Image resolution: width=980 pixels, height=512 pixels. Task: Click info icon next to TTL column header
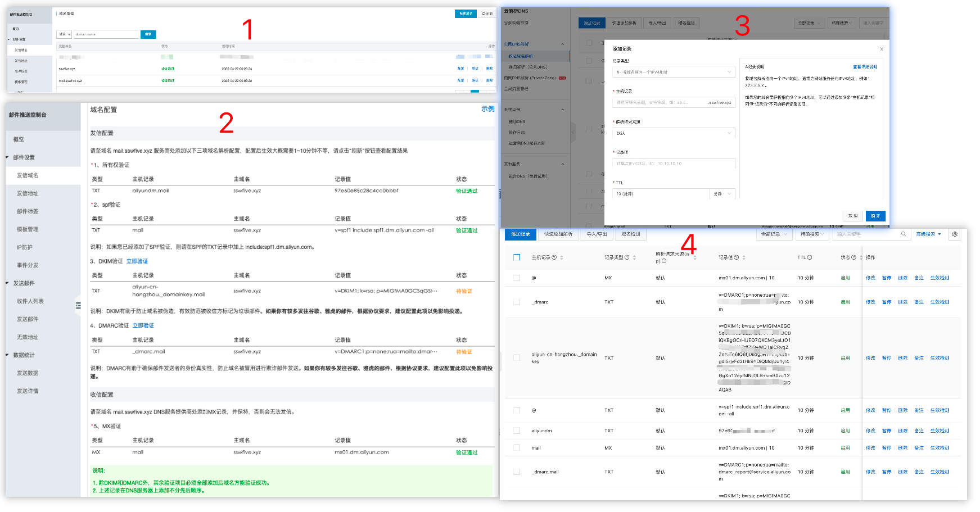810,257
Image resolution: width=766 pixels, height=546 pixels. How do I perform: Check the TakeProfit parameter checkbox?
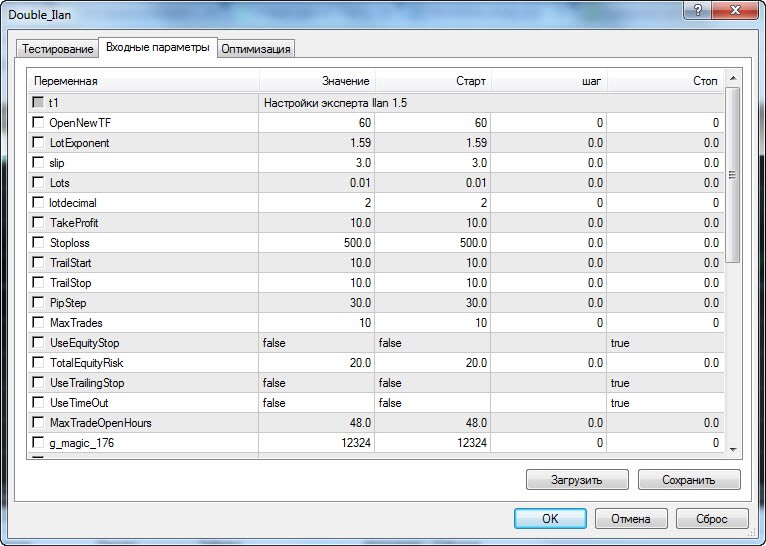pyautogui.click(x=38, y=223)
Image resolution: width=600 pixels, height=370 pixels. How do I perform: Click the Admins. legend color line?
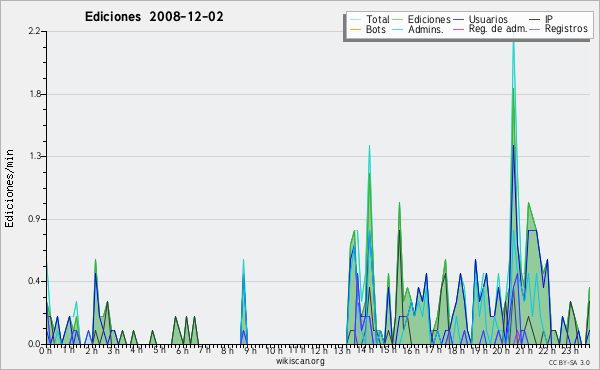click(x=398, y=29)
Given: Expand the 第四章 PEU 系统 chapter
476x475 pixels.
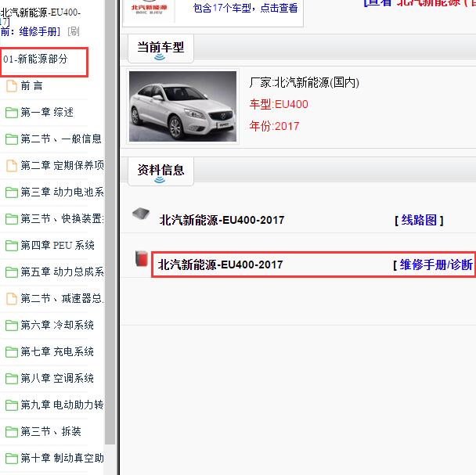Looking at the screenshot, I should pos(57,246).

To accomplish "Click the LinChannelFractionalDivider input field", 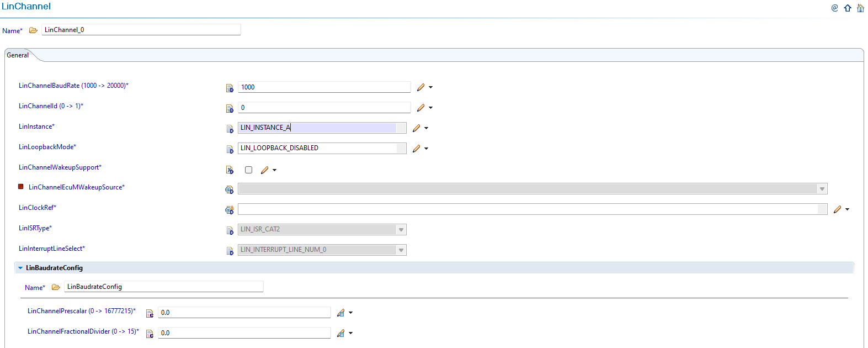I will (244, 333).
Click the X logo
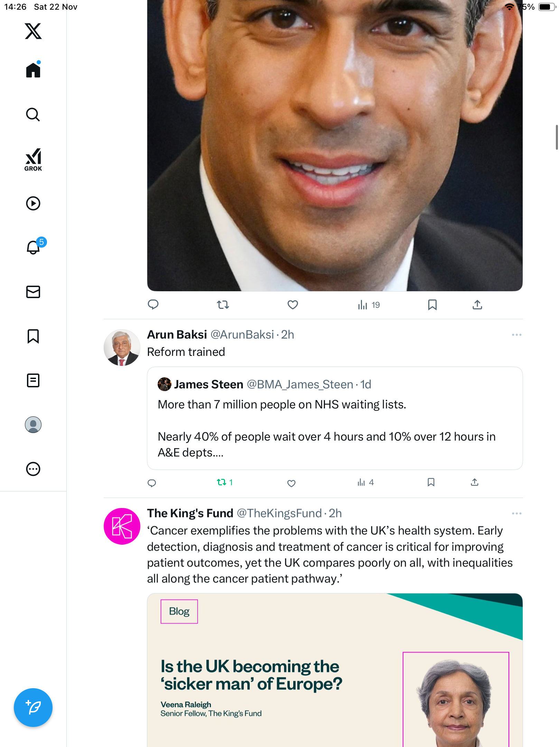 click(x=33, y=31)
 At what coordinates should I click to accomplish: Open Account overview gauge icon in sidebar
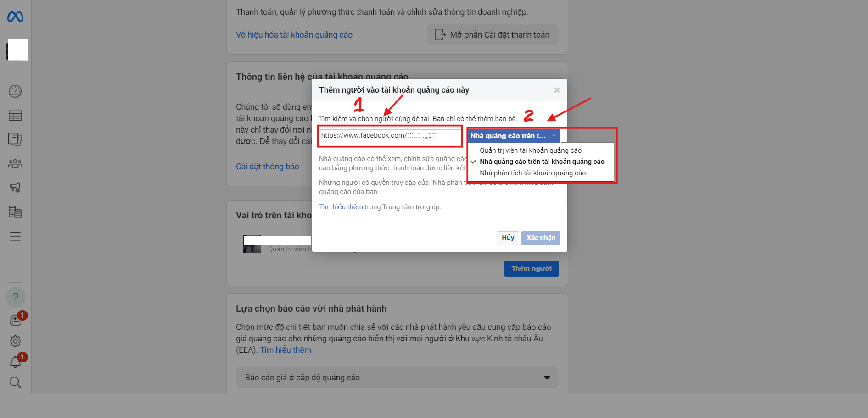click(15, 91)
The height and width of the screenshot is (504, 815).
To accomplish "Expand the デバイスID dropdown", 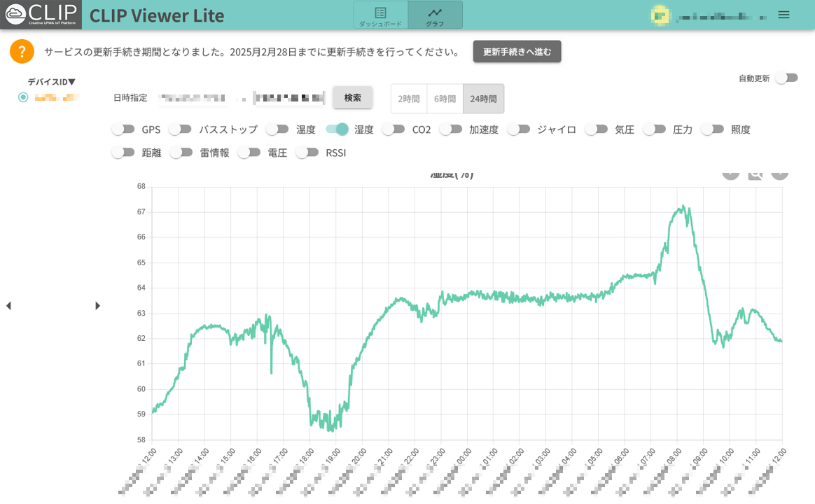I will (x=51, y=82).
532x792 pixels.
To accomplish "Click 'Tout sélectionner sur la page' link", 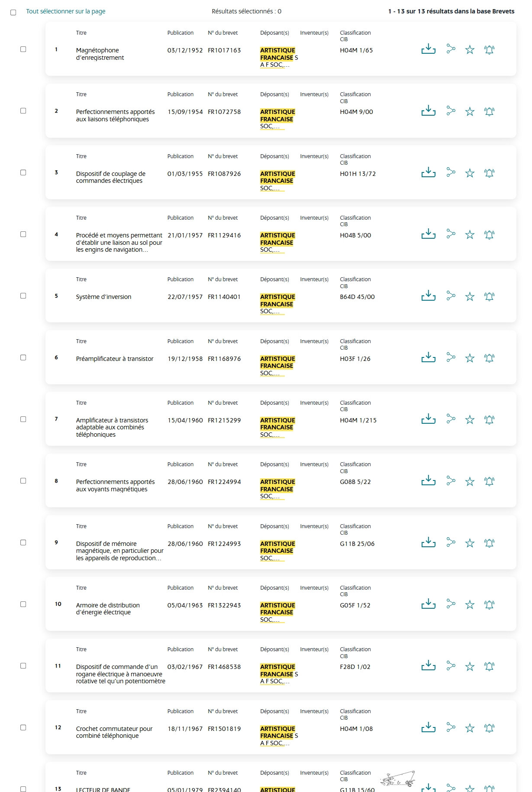I will tap(66, 11).
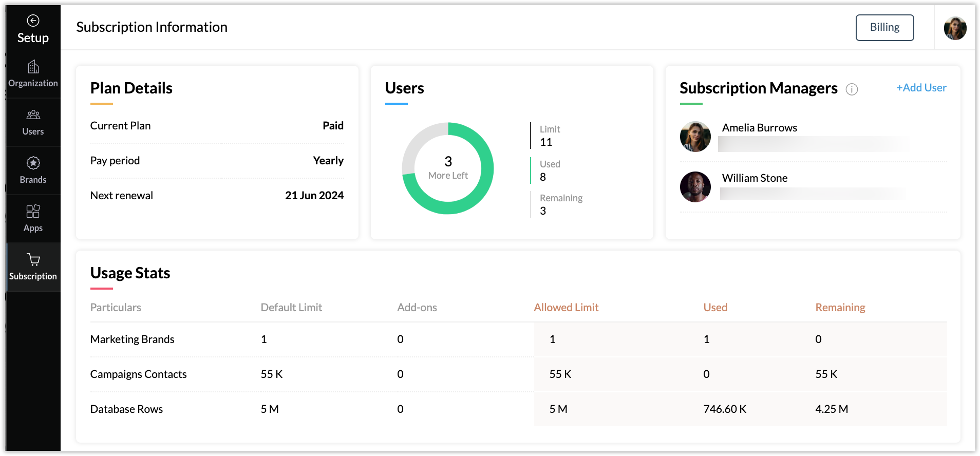
Task: Open the profile avatar in the header
Action: click(x=955, y=28)
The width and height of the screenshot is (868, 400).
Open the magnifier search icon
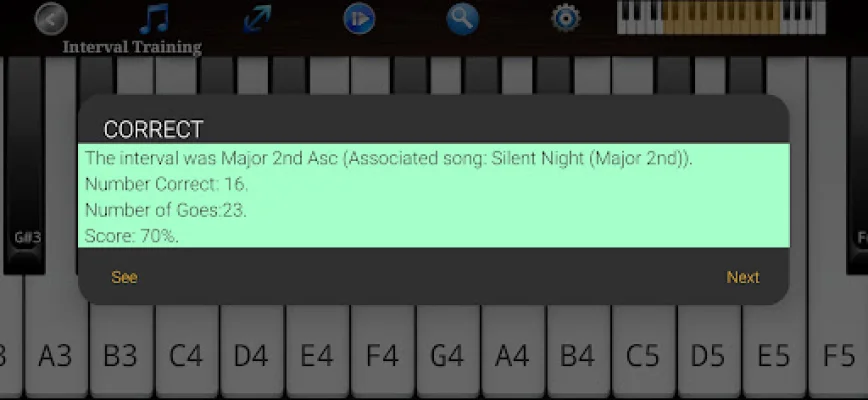[462, 18]
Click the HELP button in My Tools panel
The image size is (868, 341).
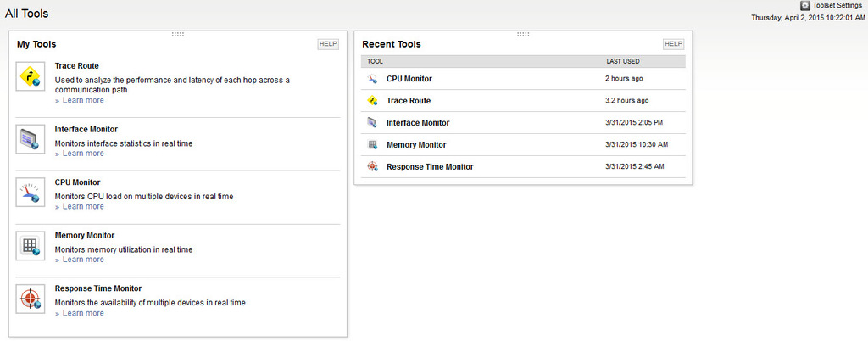tap(328, 44)
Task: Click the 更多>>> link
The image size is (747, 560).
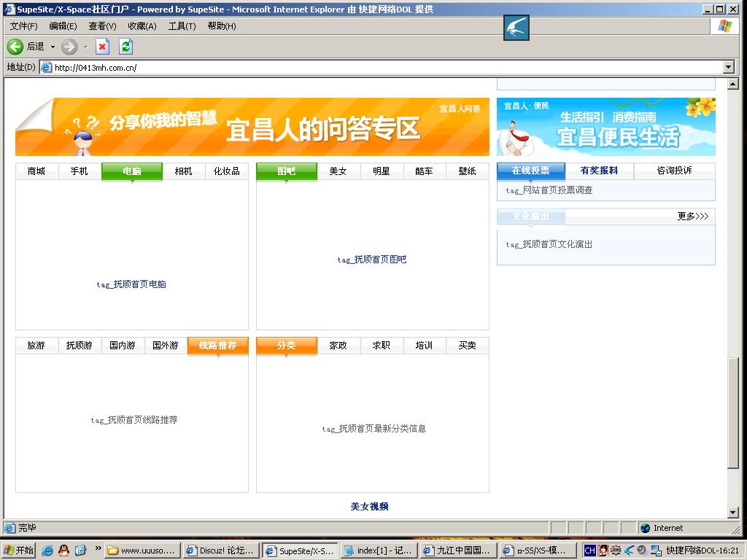Action: (x=692, y=217)
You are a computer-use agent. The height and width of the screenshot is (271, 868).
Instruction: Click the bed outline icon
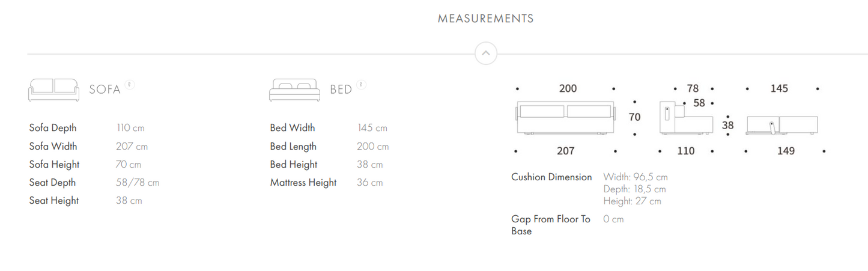click(x=294, y=90)
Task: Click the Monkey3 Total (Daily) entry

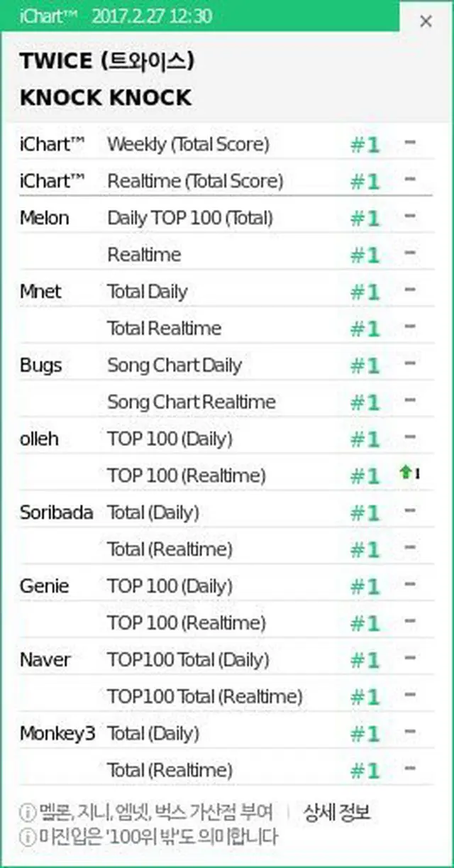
....
Leave out the pictures and repeat exactly the lines from the one containing "Open the magnifier search icon" through the last line of the entries.

Open the magnifier search icon
[462, 18]
Click the HELP button in My Tools panel
The image size is (868, 341).
tap(328, 44)
Task: Click the 更多>>> link
The image size is (747, 560).
Action: (x=692, y=217)
You are a computer-use agent. The height and width of the screenshot is (271, 868).
Instruction: Click the bed outline icon
click(x=294, y=90)
Task: Click the Monkey3 Total (Daily) entry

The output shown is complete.